== Input ==
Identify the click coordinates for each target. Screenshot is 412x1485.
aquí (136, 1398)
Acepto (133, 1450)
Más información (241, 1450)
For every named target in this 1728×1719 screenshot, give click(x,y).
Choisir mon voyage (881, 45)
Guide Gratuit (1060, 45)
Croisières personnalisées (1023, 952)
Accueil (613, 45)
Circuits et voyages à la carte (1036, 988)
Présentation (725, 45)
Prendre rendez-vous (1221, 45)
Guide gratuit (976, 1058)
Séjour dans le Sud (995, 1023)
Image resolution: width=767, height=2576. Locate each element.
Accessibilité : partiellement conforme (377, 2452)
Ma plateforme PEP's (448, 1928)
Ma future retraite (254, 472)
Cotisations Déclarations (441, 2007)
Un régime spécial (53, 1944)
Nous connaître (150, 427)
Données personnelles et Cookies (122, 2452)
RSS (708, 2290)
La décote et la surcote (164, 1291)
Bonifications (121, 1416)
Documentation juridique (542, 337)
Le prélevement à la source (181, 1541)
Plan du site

== Work required ==
Lines holding the string "target": find them in the listing above and copy each one.

== Response area ==
Identify the click coordinates for each target. Screenshot is 412x1485.
For every named target in this 1728×1719 screenshot, give click(x,y).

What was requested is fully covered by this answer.